Provided data:
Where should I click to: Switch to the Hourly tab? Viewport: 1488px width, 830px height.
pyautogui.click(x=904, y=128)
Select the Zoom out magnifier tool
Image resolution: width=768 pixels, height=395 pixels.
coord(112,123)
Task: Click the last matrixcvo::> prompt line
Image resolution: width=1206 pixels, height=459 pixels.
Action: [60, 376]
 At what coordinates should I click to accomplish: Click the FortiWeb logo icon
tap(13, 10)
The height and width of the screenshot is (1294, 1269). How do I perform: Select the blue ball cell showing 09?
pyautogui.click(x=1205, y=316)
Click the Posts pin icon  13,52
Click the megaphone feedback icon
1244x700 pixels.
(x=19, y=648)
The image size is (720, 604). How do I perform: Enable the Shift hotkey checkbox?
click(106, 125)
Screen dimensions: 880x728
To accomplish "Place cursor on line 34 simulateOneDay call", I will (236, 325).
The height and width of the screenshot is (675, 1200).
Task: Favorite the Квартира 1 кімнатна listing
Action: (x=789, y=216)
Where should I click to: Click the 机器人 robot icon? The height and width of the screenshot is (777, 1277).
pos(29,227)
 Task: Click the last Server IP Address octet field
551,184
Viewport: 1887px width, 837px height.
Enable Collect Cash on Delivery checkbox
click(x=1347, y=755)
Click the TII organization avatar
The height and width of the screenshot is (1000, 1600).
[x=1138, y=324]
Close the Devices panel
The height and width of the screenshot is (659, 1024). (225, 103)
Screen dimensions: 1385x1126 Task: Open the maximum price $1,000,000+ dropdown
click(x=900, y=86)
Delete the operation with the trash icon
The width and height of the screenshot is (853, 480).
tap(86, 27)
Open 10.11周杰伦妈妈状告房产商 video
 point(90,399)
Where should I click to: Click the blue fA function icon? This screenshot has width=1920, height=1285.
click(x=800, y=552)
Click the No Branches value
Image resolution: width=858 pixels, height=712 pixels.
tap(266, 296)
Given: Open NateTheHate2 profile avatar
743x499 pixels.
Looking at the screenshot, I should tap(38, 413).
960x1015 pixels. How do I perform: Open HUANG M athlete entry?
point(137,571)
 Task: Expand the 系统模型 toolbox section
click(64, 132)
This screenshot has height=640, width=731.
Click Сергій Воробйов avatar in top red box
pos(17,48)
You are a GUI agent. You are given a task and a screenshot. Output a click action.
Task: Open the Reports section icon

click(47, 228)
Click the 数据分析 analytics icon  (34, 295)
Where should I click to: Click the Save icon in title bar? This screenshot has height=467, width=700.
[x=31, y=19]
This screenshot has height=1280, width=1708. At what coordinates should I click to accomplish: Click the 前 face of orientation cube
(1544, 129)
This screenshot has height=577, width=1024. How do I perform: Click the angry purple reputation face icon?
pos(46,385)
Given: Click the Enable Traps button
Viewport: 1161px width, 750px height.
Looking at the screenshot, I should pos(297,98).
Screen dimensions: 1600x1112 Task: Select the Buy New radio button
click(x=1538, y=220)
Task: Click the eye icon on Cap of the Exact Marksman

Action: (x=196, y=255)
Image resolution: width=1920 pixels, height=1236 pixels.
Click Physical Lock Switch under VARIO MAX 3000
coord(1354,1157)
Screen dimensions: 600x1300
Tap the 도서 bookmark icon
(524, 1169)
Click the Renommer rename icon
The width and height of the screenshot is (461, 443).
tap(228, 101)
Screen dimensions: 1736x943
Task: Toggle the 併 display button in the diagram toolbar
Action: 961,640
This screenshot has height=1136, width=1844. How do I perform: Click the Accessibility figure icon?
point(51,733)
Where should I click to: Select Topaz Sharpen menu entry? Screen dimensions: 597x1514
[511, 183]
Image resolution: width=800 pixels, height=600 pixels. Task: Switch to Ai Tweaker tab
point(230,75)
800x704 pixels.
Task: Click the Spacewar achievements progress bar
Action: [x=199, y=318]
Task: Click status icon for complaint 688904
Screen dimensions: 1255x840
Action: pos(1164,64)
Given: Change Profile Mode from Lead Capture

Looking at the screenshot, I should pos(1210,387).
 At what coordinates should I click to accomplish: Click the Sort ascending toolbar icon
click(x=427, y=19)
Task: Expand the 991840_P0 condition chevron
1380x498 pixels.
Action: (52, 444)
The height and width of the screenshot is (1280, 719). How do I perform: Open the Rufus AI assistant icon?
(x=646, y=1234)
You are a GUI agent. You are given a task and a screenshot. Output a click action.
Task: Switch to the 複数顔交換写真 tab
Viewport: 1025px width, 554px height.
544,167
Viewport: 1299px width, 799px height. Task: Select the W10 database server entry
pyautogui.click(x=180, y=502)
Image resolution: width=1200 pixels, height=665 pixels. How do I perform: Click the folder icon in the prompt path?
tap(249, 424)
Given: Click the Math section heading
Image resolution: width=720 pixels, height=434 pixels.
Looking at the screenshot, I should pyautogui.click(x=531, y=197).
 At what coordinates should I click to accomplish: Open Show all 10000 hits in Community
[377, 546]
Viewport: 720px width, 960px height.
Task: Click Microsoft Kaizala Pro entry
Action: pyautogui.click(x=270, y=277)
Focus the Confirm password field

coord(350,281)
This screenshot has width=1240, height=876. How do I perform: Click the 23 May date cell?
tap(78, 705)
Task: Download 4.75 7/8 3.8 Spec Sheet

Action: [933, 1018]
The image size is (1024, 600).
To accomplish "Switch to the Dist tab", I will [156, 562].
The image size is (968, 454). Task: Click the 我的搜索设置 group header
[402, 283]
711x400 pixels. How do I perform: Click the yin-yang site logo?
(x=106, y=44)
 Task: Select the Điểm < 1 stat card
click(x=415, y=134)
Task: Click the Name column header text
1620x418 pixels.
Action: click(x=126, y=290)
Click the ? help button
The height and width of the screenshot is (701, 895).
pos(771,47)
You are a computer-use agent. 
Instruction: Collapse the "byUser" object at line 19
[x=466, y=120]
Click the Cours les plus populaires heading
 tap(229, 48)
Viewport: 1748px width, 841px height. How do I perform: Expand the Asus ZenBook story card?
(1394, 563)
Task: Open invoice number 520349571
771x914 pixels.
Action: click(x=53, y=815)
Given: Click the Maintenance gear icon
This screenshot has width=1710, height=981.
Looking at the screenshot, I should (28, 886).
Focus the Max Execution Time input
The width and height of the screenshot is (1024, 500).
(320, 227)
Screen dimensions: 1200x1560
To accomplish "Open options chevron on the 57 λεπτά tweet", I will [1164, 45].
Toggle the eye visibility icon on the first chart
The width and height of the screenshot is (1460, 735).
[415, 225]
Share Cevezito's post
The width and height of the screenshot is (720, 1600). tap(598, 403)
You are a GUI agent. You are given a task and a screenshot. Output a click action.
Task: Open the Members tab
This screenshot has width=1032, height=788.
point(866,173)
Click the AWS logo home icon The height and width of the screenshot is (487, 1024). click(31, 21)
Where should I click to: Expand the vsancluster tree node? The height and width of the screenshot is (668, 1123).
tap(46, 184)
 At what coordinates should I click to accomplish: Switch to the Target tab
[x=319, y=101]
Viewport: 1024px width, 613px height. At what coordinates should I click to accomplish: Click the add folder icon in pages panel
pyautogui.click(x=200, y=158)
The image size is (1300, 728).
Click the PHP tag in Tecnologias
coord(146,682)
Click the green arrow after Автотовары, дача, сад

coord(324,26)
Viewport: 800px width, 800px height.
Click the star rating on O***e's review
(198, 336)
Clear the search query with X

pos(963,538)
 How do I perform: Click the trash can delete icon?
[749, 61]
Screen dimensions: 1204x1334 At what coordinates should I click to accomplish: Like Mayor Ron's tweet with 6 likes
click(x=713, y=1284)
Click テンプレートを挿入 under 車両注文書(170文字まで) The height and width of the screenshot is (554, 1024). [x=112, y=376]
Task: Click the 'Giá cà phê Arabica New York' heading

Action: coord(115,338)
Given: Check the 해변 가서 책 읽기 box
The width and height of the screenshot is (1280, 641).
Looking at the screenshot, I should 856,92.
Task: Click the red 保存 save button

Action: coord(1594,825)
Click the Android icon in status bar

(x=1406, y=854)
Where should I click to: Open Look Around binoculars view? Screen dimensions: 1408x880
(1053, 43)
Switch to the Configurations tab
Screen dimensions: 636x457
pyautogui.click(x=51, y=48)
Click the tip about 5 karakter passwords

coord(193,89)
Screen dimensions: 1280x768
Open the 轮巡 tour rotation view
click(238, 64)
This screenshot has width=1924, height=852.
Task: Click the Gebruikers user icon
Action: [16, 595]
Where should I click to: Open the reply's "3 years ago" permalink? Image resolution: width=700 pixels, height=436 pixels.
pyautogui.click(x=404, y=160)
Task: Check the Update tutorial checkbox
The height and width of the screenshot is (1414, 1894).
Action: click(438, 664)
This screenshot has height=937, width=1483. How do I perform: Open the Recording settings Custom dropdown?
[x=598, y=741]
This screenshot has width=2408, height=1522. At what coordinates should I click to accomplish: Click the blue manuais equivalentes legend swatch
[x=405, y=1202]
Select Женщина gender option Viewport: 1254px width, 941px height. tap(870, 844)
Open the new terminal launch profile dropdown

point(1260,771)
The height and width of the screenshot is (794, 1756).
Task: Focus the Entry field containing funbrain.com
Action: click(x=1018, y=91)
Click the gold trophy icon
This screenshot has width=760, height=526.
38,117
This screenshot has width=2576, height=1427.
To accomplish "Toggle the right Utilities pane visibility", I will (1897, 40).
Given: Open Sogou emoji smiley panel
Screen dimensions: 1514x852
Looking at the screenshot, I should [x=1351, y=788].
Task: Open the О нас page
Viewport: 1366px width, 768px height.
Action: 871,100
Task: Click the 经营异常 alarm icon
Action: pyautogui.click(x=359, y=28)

Task objective: Up to and including the last line of the listing above, copy exactly every line from the one that contains "The height and width of the screenshot is (1414, 1894)." onward; leave out all others.

Answer:
The height and width of the screenshot is (1414, 1894).
Action: click(438, 664)
This screenshot has height=937, width=1483. How do I perform: Open the Recording settings Custom dropdown?
[x=598, y=741]
This screenshot has width=2408, height=1522. At what coordinates should I click to accomplish: Click the blue manuais equivalentes legend swatch
[x=405, y=1202]
Select Женщина gender option Viewport: 1254px width, 941px height. tap(870, 844)
Open the new terminal launch profile dropdown

point(1260,771)
The height and width of the screenshot is (794, 1756).
Task: Focus the Entry field containing funbrain.com
Action: click(x=1018, y=91)
Click the gold trophy icon
This screenshot has width=760, height=526.
38,117
This screenshot has width=2576, height=1427.
To accomplish "Toggle the right Utilities pane visibility", I will (1897, 40).
Given: Open Sogou emoji smiley panel
Screen dimensions: 1514x852
Looking at the screenshot, I should [x=1351, y=788].
Task: Open the О нас page
Viewport: 1366px width, 768px height.
Action: 871,100
Task: Click the 经营异常 alarm icon
Action: pyautogui.click(x=359, y=28)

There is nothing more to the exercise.